PPS Files, Lot 64 D 563

Memorandum by the Deputy Director of the Policy Planning Staff (Ferguson) to the Secretary of State

top secret

Re: Comparison of U.K. and U.S. Working Papers on Disarmament Proposals

The British on August 9 handed the Department an Aide-Mémoire which described an accompanying committee report on the subject of proposals with respect to the regulation and reduction of armaments.1 The report deals with many of the same points that were dealt with in the report of the U.S. Working Group.2 The principal differences are the following:

1.
The focus of the British study was on programs applicable only to the Big Four or the Big Four plus Communist China. As a result of this limitation the British concluded that the only feasible proposal was one that balanced the total personnel of the armed forces of the U.K., France and the U.S. against those of the U.S.S.R. and Communist China, and they suggested a total limitation of three million on each side. By excluding the other countries of Europe, Japan, the Commonwealth, and other areas of potential military significance, the British greatly increased the difficulty of the problem and came to what appears to be a highly unrealistic conclusion. In fact, their conclusion has many of the same defects which we considered to be present in the agenda item proposed by the U.S.S.R. in Paris which was aimed at the reduction of armaments among the Big Four.3
2.
The other principal difference in the views expressed in the U.S. and U.K. papers relates to disclosure and verification. In their Aide [Page 512] Mémoire and in the attached report, the conclusion is stated that a comprehensive system of inspection “would be unacceptable to the U.K. since it would involve an undue degree of interference in national life and the disclosure of secret industrial processes.” In meetings of the U.N. the British have repeatedly resisted proposals which would involve adequate inspection, although on each previous occasion they have finally joined with us in insisting upon adequate inspection.
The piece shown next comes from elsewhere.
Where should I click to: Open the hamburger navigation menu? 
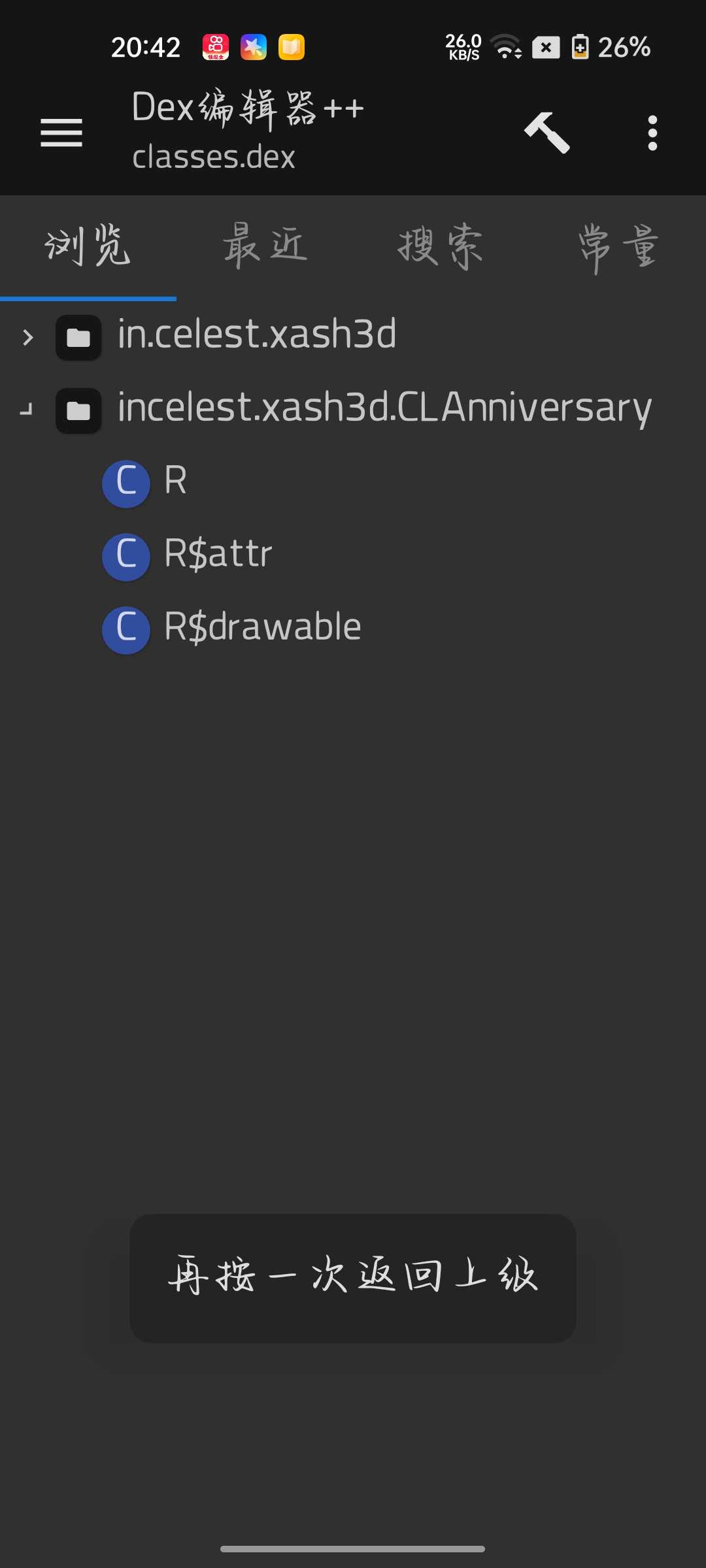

In fact, in the British Aide-Mémoire itself they asked our renewed assurance (which has been given them) that atomic weapons would be brought under international control pursuant to the U.S. plan, which of course involves infinitely more detailed inspection than would be contemplated in the case of most other weapons. It has been the view of the State and Defense Departments that the disclosure and verification aspects of our position were those on which we should concentrate in any discussions in the U.N. in order to expose the unwillingness of the Soviet Union to permit real disclosure and verification and in order to avoid prolonged and futile negotiations on the other aspects of our position which might lull the West into a false sense of hope and a lessening of our defense effort.
3.
On a number of points the British and U.S. thinking has been along somewhat parallel lines. For example, the British have recognized that within any over-all numerical limitation on forces each country would have to have a considerable latitude in determining the nature of the forces which it wished to retain or create. The British report, however, does not seem to have dealt with the question of paramilitary and police forces as one of the principal problems that would be met. With respect to the necessity of carrying out any program by stages, the British investigated this matter as we did, but seem to reject the idea on the ground that the difficulties of disclosure and the “over-all levels of effectives” made the approach unsuitable.
4.
The U.K. reluctantly concluded that for propaganda purposes it might be necessary to put forward some proposal for the limitation of armaments, and suggested the formula of a parity as between the U.K., U.S., France on the one side and the U.S.S.R. and Communist China on the other, together with provision of adequate safeguards, which the British did not specify beyond saying that the first step would be the mutual inspection of basic training establishments.
5.
In their Aide-Mémoire, the British have stated that they still have under consideration the manner and timing of the public presentation of disarmament proposals and there is attached a brief memorandum which indicates our general thinking on this subject which can be given to them.4 Our memorandum does not specify any particular [Page 513] occasion on which the proposals would be advanced, but points out the necessity of bringing home to the public the political problems, other than those in the armaments field, between the West and the U.S.S.R. on which concurrent progress will be required. It points out that we cannot control the determination whether the disarmament question will be raised in the U.N. General Assembly this fall; it is safe to assume the Soviets will raise it. The memorandum also suggests that the tactic in the U.N. should be to emphasize the disclosure and verification aspects of the program as a propaganda device to prevent the Russians from engaging us in negotiations on the regulation and reduction aspects of the program unless they have indicated their serious desire to arrive at an agreement.

John H. Ferguson
  1. For the British Aide-Mémoire and committee report, see p. 501.
  2. The report of the Working Group is contained in document NSC 112, July 6, p. 477.
  3. For documentation on the Four-Power Exploratory Talks held at Paris, March 5-June 21, 1951, see vol. iii, pp. 1086 ff.
  4. The attachment does not accompany the source text. For the memorandum titled “Manner of Advancing Disarmament Proposals” which was transmitted to the British on August 20, see p. 515.